About
Content
Store
Forum

Rebirth of Reason
War
People
Archives
Objectivism

Commentary

Marriage Needs No Defense
by Matthew Graybosch

For whatever reason, people think that the institution of marriage is under threat. People blame the possibility of gay and lesbian couples marrying for the "threat" to marriage. People blame the high divorce rate for the "threat" to marriage. Some people even blame Britney Spears and Jennifer Lopez for the "threat" to marriage. Of course, since some people think that there exists a "threat" to marriage, their natural reaction is to rush to the defense of marriage.

Religionists prate about marriage being a gift from their Deity that ought to be reserved for those who obey their Deity. This naturally excludes gays and lesbians, even though most of them did not ask to have a preference for their own sex. The politicians, naturally, think that they can defend marriage by means of legislation, and the legislation they propose naturally excludes everybody but heterosexual couples. Worse still, their legislation makes no allowance for the possibility that a couple has nothing more of value to gain from their partnership, and their interests would be best served by dissolving the marriage. There are even those who espouse a rational philosophy and passionately advocate individual rights and personal responsibility who think that marriage can be protected from irrelevance by treating it as a contract to be enforced by the government.

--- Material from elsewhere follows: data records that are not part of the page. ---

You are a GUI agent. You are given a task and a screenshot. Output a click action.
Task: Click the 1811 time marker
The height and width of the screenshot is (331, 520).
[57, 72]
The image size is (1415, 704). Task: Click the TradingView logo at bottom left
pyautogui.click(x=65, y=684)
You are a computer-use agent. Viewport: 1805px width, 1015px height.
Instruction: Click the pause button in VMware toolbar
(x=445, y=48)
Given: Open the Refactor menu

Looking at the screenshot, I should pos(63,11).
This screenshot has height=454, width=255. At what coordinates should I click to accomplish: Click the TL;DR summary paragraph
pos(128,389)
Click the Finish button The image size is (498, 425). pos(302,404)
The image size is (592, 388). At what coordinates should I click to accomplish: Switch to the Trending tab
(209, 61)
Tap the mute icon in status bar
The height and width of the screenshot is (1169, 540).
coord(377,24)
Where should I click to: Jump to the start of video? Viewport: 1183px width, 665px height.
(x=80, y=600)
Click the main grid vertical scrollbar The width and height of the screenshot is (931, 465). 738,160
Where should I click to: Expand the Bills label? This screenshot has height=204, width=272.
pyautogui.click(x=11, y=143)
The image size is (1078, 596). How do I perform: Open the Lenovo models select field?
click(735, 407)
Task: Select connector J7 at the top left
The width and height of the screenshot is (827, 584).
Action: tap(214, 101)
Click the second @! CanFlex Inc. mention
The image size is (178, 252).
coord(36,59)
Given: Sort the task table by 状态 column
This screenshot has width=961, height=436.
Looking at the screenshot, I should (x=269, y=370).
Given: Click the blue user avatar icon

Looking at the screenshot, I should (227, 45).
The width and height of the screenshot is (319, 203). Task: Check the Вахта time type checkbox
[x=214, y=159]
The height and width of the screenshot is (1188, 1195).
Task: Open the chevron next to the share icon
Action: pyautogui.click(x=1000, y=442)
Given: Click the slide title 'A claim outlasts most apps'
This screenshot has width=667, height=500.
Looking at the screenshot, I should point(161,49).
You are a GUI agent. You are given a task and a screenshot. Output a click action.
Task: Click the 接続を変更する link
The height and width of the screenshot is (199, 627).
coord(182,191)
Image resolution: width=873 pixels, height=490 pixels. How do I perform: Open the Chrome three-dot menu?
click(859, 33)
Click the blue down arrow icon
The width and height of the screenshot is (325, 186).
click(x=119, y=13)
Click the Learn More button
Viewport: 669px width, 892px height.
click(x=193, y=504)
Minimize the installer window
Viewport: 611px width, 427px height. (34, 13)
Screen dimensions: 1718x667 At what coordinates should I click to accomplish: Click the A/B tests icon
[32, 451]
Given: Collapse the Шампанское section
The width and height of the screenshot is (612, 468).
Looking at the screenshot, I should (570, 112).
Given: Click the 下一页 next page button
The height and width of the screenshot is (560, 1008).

Neither the religionists nor the politicians nor those who view marriage as a contract are helping. Marriage is not a bond created by the incantations of a priest. Marriage is not something that the government can create, recognise, or has any business rewarding with "tax breaks", and it most certainly not some kind of contract created by two lovers as if their love was a business partnership.

Those who seek to defend marriage mean well, but it must be said that burying marriage under piles of ritual and legalism does nothing but cheapen marriage. Marriage is not a state created by the church or the state; marriage is created by two individuals who value one another as highly as they value themselves. A marriage ceremony creates nothing; it only confirms what already exists. A marriage ceremony should not change a man's regard for his lover; it should only be a means of announcing that regard to his family and friends.

Speaking as one who intends to marry the woman he loves, I already consider myself married, and have considered myself married to my lady for over two years. If I was a man who loved another man as passionately and with the same devotion as I love my lady Catherine, I would still be married. I would be married, whether it is to some hypothetical gay lover or to my Catherine, because I value my lover as highly as I value myself. I would be married, because I would not leave my lover's side unless my lover asked me to, and no power short of death could force me to leave her.

The marriage ceremony changes nothing; it only tells the people around me what my mate and I have known for years: no power on earth, in heaven, or in hell may sunder us.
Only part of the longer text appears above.